Amazon S3 is not the first cloud backup solution I’ve tried. I experimented with Glacier first. However, I know believe that if Glacier plays any part in my eventual cloub backup solution, it will be in conjunction with, not instead of, S3, so it makes sense to talk about S3 first.
A little context. I’m talking about backing up large amounts of data — I have about 6 TB — as part of what is sometimes called a hybrid backup system. In such a scheme, the main backup is onsite; the cloud portion is only for disaster recovery.
S3 works like most file-oriented cloud storage systems. You manage it from a web page. You can upload and download from a web page, too, but that’s probably not the way to implement a backup system, which should for the most part run unattended.
Amazon expects its users to write or purchase programs that access S3 rather than doing it all manually, and it makes provision to assign fine-grained permissions to those programs. First, you create a userid which is just used for one program. From a web browser, you ask Amazon to assign two keys to that userid: and Access Key ID, and Secret Access Key. You will only see the Secret Key once, and it’s really long. You enter both keys into your S3 client, and now it can access S3. But it can’t do anything yet.
▬▬▬
:: Work instruction 1 ::
For the passage on backing up to Amazon S3, state whether each statement agrees with it. Answer yes or no for each, and quote the passage's deciding words exactly: (a) The writer has about 6 TB of data to back up. (b) In the hybrid scheme described, the main backup is kept in the cloud. (c) The Secret Access Key can be viewed as many times as needed.
:: Work instruction 2 ::
Carry on the passage on backing up to Amazon S3 from its final sentence, in the same first-person voice.
None of the collected data is needed for this work.

:: Collected data ::
▬▬▬
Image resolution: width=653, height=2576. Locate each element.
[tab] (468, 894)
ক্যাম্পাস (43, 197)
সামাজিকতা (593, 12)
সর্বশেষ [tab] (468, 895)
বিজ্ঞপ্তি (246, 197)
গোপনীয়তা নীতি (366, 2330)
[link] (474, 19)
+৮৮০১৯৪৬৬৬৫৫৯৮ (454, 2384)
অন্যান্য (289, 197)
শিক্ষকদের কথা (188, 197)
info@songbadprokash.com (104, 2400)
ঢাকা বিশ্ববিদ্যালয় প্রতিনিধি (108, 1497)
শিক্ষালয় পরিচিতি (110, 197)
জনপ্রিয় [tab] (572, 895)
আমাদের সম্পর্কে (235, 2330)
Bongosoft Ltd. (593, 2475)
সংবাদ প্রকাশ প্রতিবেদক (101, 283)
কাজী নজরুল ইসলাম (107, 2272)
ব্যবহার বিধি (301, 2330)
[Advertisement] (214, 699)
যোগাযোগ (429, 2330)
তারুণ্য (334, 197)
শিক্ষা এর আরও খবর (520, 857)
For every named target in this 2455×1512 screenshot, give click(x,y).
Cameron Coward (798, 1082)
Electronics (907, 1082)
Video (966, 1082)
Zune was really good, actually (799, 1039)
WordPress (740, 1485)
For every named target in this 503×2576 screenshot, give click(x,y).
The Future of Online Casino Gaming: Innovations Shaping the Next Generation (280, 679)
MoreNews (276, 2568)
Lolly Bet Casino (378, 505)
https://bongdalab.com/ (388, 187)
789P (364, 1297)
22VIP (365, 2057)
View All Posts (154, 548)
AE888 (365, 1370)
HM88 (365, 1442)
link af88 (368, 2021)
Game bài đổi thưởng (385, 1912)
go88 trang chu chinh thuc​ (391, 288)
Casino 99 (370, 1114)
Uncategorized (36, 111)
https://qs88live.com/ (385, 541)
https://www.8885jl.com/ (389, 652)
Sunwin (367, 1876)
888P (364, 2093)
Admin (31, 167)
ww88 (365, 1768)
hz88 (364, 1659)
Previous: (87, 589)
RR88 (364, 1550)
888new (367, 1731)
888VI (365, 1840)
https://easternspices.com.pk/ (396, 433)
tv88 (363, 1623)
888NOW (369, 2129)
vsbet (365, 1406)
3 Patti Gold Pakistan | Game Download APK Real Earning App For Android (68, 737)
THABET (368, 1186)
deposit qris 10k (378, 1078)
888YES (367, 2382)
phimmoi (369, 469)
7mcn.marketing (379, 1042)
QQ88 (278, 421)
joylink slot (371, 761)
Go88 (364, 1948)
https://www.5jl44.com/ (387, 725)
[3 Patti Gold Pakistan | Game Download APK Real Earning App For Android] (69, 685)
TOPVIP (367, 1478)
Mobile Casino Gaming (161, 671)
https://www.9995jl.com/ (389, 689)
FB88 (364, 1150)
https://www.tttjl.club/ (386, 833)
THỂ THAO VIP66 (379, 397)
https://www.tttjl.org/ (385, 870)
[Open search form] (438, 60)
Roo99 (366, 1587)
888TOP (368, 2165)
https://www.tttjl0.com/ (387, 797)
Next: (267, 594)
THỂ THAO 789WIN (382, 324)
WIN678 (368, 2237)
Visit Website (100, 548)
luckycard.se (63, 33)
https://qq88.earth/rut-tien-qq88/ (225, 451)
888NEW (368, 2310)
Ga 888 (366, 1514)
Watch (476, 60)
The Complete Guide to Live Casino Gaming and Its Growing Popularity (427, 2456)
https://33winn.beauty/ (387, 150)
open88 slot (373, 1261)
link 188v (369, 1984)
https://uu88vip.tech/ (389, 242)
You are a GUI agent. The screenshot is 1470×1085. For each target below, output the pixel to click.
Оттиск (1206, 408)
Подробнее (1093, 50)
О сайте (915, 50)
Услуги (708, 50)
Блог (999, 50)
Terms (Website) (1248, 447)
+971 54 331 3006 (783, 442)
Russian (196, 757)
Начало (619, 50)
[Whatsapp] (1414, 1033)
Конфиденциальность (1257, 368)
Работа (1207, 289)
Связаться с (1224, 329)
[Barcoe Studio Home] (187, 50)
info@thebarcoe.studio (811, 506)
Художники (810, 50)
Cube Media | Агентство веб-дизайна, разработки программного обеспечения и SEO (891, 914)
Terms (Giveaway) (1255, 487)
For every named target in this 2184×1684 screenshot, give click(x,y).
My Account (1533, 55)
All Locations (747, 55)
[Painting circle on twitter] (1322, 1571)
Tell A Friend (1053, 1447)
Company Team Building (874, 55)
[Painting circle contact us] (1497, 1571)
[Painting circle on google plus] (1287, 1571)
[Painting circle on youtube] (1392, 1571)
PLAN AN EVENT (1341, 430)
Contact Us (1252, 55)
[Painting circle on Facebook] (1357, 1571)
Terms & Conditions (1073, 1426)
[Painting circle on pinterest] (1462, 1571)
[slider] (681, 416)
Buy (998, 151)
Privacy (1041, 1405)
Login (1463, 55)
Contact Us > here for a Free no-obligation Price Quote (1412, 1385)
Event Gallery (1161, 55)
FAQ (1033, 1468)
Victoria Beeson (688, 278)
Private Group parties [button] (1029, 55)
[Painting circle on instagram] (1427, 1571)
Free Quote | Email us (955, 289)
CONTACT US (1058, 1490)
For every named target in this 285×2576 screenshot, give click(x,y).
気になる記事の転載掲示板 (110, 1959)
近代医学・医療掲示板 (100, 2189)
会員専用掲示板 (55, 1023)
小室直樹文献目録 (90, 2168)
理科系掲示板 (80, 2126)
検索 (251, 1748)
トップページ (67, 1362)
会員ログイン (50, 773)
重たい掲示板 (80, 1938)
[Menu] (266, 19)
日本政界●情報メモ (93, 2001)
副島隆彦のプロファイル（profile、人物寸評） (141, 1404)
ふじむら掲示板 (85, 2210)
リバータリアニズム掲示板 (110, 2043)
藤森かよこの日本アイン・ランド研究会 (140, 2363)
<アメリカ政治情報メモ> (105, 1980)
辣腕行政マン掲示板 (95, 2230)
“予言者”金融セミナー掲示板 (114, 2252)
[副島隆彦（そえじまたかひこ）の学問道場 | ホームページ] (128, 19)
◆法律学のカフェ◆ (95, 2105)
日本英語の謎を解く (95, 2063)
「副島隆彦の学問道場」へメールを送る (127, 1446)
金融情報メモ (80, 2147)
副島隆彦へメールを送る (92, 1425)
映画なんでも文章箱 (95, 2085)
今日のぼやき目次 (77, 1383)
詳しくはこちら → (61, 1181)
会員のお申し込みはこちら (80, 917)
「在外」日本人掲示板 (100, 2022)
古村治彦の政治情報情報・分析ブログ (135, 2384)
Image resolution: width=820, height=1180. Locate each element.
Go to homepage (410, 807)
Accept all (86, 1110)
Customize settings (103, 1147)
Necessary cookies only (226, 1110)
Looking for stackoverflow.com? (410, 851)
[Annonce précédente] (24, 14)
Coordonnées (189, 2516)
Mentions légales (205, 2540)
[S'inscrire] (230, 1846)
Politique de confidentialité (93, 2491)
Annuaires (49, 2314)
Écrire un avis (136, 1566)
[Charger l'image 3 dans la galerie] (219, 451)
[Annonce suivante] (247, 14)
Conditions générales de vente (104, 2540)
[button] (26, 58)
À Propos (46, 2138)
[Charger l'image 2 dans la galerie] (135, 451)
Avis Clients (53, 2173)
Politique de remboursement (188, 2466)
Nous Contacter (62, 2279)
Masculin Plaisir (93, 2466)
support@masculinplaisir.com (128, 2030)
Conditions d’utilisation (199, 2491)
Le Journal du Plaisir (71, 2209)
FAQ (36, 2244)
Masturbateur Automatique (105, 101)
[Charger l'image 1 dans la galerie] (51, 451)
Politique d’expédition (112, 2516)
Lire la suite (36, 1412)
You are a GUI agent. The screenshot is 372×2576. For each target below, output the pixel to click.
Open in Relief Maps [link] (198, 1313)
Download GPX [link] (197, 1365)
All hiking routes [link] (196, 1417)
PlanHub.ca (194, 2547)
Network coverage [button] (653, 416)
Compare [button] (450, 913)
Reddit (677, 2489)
▬▬▬
:: Output 1 ::
(a) Yes: "I have about 6 TB"
(b) No: "the main backup is onsite; the cloud portion is only for disaster recovery."
(c) No: "You will only see the Secret Key once"

:: Output 2 ::
Then you assign that user to a group and set access permissions for the group. Now your client can do whatever you decided to let it do, and no more. There ought to be a way to assign privileges directly to the userid and skip the assigning to a group; the Amazon Webs Services (AWS) GUI seems to let you do that. But I never was able to get the client working without assigning it to a group.
This complicated routine makes S3 access more secure than most cloud backup services, but also more cumbersome. You’ll notice that I haven’t mentioned two-factor security. It’s not that it’s unavailable, but I can’t figure out how to make it work for unattended operation. One security feature that would be welcome is the ability to restrict some kinds of access to certain IP addresses of groups of addresses. There may be a way to do that with S3, but I haven’t found it yet.
Goodsync, which I already use for onsite backup, has an S3 client mode. I set it up, pointed it at a directory with 70 GB of small and large files, analyzed, and did a partial backup. Then I reanalyzed:
Note that the analysis took more than an hour. That’s because Goodsync, even though it leaves a status file on the server side, doesn’t trust that file to be up to date. Instead it queries the S3 server about the contents of every folder. To make matters worse, even though S3 supports overlapping file operations, it does it sequentially.
When you actually do the file transfers, the combination of Goodsync and S3 can’t run faster than about 18 Mb/s. Here’s a look at the firewall’s traffic monitor with a series of medium-sized files:
And with one big file:
With small files, the Goodsync/S3 duo limps along like this:
When the sync is over, we see that the average transfer rate is only about 8 Mb/s:
There are tools that take full advantage of S3’s concurrent file operations. Here’s one of them:
https://s3browser.com/s3-browser-free-vs-pro.php
However, this is not a complete unattended backup solution.